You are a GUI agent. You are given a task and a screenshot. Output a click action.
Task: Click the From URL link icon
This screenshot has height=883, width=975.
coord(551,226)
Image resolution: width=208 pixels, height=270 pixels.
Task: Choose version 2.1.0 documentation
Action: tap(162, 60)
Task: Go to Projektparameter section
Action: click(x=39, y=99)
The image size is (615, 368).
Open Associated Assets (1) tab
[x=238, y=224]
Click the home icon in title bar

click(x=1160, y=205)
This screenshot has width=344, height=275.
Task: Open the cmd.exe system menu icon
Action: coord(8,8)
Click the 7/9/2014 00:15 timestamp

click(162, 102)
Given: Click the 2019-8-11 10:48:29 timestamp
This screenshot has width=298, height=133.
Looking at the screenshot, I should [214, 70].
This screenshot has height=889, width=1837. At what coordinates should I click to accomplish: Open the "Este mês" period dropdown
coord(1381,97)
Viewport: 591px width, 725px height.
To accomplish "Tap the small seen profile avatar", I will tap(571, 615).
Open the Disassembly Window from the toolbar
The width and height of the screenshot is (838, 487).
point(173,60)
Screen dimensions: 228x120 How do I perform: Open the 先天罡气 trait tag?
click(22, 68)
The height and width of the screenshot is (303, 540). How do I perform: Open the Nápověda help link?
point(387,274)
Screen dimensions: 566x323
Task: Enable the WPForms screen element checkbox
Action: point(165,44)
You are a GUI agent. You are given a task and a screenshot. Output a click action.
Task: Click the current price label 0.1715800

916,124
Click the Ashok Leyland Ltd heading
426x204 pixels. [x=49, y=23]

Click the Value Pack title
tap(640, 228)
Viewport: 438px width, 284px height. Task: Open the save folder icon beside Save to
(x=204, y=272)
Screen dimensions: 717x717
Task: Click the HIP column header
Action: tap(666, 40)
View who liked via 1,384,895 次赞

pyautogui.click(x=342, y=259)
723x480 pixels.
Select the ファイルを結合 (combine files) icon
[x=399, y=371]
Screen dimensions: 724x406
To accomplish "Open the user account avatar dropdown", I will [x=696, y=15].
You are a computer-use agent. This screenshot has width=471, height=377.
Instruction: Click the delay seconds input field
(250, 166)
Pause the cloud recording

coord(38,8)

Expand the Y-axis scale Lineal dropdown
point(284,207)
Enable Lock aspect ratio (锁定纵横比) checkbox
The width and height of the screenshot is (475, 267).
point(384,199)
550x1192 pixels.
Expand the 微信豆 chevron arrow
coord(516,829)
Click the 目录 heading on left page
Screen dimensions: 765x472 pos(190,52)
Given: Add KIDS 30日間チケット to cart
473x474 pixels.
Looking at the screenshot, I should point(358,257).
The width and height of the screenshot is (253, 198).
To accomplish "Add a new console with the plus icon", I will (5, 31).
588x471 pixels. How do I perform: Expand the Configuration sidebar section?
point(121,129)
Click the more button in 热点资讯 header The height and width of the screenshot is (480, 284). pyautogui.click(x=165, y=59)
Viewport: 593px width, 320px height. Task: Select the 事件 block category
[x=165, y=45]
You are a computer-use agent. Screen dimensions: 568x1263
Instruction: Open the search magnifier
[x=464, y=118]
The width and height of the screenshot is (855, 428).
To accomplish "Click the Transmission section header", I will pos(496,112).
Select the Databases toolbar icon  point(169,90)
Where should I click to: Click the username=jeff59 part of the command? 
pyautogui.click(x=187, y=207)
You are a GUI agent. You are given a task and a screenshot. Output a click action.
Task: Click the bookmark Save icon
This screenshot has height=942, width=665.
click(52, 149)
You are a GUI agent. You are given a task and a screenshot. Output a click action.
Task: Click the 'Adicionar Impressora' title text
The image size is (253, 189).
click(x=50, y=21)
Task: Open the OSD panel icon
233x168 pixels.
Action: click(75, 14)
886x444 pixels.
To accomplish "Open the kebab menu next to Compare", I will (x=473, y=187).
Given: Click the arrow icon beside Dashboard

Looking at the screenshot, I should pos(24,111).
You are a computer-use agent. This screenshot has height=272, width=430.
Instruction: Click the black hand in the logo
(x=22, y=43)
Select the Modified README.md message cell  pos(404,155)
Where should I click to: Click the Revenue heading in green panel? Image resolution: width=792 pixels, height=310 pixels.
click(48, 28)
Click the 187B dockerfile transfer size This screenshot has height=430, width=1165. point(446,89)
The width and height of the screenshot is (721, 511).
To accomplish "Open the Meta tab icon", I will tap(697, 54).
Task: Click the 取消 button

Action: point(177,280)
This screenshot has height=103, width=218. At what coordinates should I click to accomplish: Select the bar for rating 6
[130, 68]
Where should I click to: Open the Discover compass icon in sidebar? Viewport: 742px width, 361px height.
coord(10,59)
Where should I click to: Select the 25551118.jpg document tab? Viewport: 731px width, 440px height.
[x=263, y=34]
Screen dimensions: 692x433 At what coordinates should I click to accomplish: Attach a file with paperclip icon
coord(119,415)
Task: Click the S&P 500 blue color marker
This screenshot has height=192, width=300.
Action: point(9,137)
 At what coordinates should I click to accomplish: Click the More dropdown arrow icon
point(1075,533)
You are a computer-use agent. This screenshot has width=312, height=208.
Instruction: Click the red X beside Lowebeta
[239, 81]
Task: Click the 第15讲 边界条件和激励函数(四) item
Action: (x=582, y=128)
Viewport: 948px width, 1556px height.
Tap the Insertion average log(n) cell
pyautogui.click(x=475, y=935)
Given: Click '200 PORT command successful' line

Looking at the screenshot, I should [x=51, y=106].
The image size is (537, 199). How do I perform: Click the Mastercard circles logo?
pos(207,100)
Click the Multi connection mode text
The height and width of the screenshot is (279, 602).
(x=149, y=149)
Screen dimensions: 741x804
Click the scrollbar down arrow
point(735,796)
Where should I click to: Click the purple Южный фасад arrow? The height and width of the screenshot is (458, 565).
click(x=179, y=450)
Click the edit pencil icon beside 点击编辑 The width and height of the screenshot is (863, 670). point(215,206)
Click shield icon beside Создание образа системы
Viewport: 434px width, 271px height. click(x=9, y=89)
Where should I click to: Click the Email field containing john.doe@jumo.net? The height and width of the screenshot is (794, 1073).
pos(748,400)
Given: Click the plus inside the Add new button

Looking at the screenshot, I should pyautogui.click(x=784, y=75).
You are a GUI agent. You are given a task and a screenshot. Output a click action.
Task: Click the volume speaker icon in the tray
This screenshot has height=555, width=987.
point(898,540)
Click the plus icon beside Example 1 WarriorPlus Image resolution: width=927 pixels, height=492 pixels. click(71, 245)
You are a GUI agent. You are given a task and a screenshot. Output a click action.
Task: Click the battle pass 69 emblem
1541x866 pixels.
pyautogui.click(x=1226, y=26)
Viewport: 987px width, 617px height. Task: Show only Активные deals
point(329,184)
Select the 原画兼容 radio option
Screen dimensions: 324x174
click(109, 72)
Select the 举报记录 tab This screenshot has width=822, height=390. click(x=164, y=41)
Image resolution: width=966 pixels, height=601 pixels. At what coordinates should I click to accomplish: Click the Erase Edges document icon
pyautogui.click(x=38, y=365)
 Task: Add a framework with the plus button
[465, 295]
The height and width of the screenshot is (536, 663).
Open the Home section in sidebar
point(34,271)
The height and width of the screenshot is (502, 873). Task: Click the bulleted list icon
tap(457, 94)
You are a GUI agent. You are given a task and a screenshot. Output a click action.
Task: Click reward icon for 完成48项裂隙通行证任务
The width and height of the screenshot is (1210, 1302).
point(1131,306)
***
WHAT TO PRODUCE
Using the data above, restate every record word for word.

RESULT
You are a GUI agent. You are given a task and a screenshot. Output a click action.
Task: Click the From URL link icon
This screenshot has height=883, width=975.
coord(551,226)
Image resolution: width=208 pixels, height=270 pixels.
Task: Choose version 2.1.0 documentation
Action: tap(162, 60)
Task: Go to Projektparameter section
Action: click(x=39, y=99)
The image size is (615, 368).
Open Associated Assets (1) tab
[x=238, y=224]
Click the home icon in title bar

click(x=1160, y=205)
This screenshot has width=344, height=275.
Task: Open the cmd.exe system menu icon
Action: coord(8,8)
Click the 7/9/2014 00:15 timestamp

click(162, 102)
Given: Click the 2019-8-11 10:48:29 timestamp
This screenshot has width=298, height=133.
Looking at the screenshot, I should [214, 70].
This screenshot has height=889, width=1837. At what coordinates should I click to accomplish: Open the "Este mês" period dropdown
coord(1381,97)
Viewport: 591px width, 725px height.
To accomplish "Tap the small seen profile avatar", I will tap(571, 615).
Open the Disassembly Window from the toolbar
The width and height of the screenshot is (838, 487).
point(173,60)
Screen dimensions: 228x120 How do I perform: Open the 先天罡气 trait tag?
click(22, 68)
The height and width of the screenshot is (303, 540). How do I perform: Open the Nápověda help link?
point(387,274)
Screen dimensions: 566x323
Task: Enable the WPForms screen element checkbox
Action: point(165,44)
You are a GUI agent. You are given a task and a screenshot. Output a click action.
Task: Click the current price label 0.1715800

916,124
Click the Ashok Leyland Ltd heading
426x204 pixels. [x=49, y=23]

Click the Value Pack title
tap(640, 228)
Viewport: 438px width, 284px height. Task: Open the save folder icon beside Save to
(x=204, y=272)
Screen dimensions: 717x717
Task: Click the HIP column header
Action: tap(666, 40)
View who liked via 1,384,895 次赞

pyautogui.click(x=342, y=259)
723x480 pixels.
Select the ファイルを結合 (combine files) icon
[x=399, y=371]
Screen dimensions: 724x406
To accomplish "Open the user account avatar dropdown", I will [x=696, y=15].
You are a computer-use agent. This screenshot has width=471, height=377.
Instruction: Click the delay seconds input field
(250, 166)
Pause the cloud recording

coord(38,8)

Expand the Y-axis scale Lineal dropdown
point(284,207)
Enable Lock aspect ratio (锁定纵横比) checkbox
The width and height of the screenshot is (475, 267).
point(384,199)
550x1192 pixels.
Expand the 微信豆 chevron arrow
coord(516,829)
Click the 目录 heading on left page
Screen dimensions: 765x472 pos(190,52)
Given: Add KIDS 30日間チケット to cart
473x474 pixels.
Looking at the screenshot, I should point(358,257).
The width and height of the screenshot is (253, 198).
To accomplish "Add a new console with the plus icon", I will (5, 31).
588x471 pixels. How do I perform: Expand the Configuration sidebar section?
point(121,129)
Click the more button in 热点资讯 header The height and width of the screenshot is (480, 284). pyautogui.click(x=165, y=59)
Viewport: 593px width, 320px height. Task: Select the 事件 block category
[x=165, y=45]
You are a computer-use agent. Screen dimensions: 568x1263
Instruction: Open the search magnifier
[x=464, y=118]
The width and height of the screenshot is (855, 428).
To accomplish "Click the Transmission section header", I will pos(496,112).
Select the Databases toolbar icon  point(169,90)
Where should I click to: Click the username=jeff59 part of the command? 
pyautogui.click(x=187, y=207)
You are a GUI agent. You are given a task and a screenshot. Output a click action.
Task: Click the bookmark Save icon
This screenshot has height=942, width=665.
click(52, 149)
You are a GUI agent. You are given a task and a screenshot. Output a click action.
Task: Click the 'Adicionar Impressora' title text
The image size is (253, 189).
click(x=50, y=21)
Task: Open the OSD panel icon
233x168 pixels.
Action: click(75, 14)
886x444 pixels.
To accomplish "Open the kebab menu next to Compare", I will (x=473, y=187).
Given: Click the arrow icon beside Dashboard

Looking at the screenshot, I should pos(24,111).
You are a computer-use agent. This screenshot has height=272, width=430.
Instruction: Click the black hand in the logo
(x=22, y=43)
Select the Modified README.md message cell  pos(404,155)
Where should I click to: Click the Revenue heading in green panel? Image resolution: width=792 pixels, height=310 pixels.
click(48, 28)
Click the 187B dockerfile transfer size This screenshot has height=430, width=1165. point(446,89)
The width and height of the screenshot is (721, 511).
To accomplish "Open the Meta tab icon", I will tap(697, 54).
Task: Click the 取消 button

Action: point(177,280)
This screenshot has height=103, width=218. At what coordinates should I click to accomplish: Select the bar for rating 6
[130, 68]
Where should I click to: Open the Discover compass icon in sidebar? Viewport: 742px width, 361px height.
coord(10,59)
Where should I click to: Select the 25551118.jpg document tab? Viewport: 731px width, 440px height.
[x=263, y=34]
Screen dimensions: 692x433 At what coordinates should I click to accomplish: Attach a file with paperclip icon
coord(119,415)
Task: Click the S&P 500 blue color marker
This screenshot has height=192, width=300.
Action: point(9,137)
 At what coordinates should I click to accomplish: Click the More dropdown arrow icon
point(1075,533)
You are a computer-use agent. This screenshot has width=312, height=208.
Instruction: Click the red X beside Lowebeta
[239, 81]
Task: Click the 第15讲 边界条件和激励函数(四) item
Action: (x=582, y=128)
Viewport: 948px width, 1556px height.
Tap the Insertion average log(n) cell
pyautogui.click(x=475, y=935)
Given: Click '200 PORT command successful' line

Looking at the screenshot, I should [x=51, y=106].
The image size is (537, 199). How do I perform: Click the Mastercard circles logo?
pos(207,100)
Click the Multi connection mode text
The height and width of the screenshot is (279, 602).
(x=149, y=149)
Screen dimensions: 741x804
Click the scrollbar down arrow
point(735,796)
Where should I click to: Click the purple Южный фасад arrow? The height and width of the screenshot is (458, 565).
click(x=179, y=450)
Click the edit pencil icon beside 点击编辑 The width and height of the screenshot is (863, 670). point(215,206)
Click shield icon beside Создание образа системы
Viewport: 434px width, 271px height. click(x=9, y=89)
Where should I click to: Click the Email field containing john.doe@jumo.net? The height and width of the screenshot is (794, 1073).
pos(748,400)
Given: Click the plus inside the Add new button

Looking at the screenshot, I should pyautogui.click(x=784, y=75).
You are a GUI agent. You are given a task and a screenshot. Output a click action.
Task: Click the volume speaker icon in the tray
This screenshot has height=555, width=987.
point(898,540)
Click the plus icon beside Example 1 WarriorPlus Image resolution: width=927 pixels, height=492 pixels. click(71, 245)
You are a GUI agent. You are given a task and a screenshot. Output a click action.
Task: Click the battle pass 69 emblem
1541x866 pixels.
pyautogui.click(x=1226, y=26)
Viewport: 987px width, 617px height. Task: Show only Активные deals
point(329,184)
Select the 原画兼容 radio option
Screen dimensions: 324x174
click(109, 72)
Select the 举报记录 tab This screenshot has width=822, height=390. click(x=164, y=41)
Image resolution: width=966 pixels, height=601 pixels. At what coordinates should I click to accomplish: Click the Erase Edges document icon
pyautogui.click(x=38, y=365)
 Task: Add a framework with the plus button
[465, 295]
The height and width of the screenshot is (536, 663).
Open the Home section in sidebar
point(34,271)
The height and width of the screenshot is (502, 873). Task: Click the bulleted list icon
tap(457, 94)
You are a GUI agent. You are given a task and a screenshot. Output a click action.
Task: Click reward icon for 完成48项裂隙通行证任务
The width and height of the screenshot is (1210, 1302).
point(1131,306)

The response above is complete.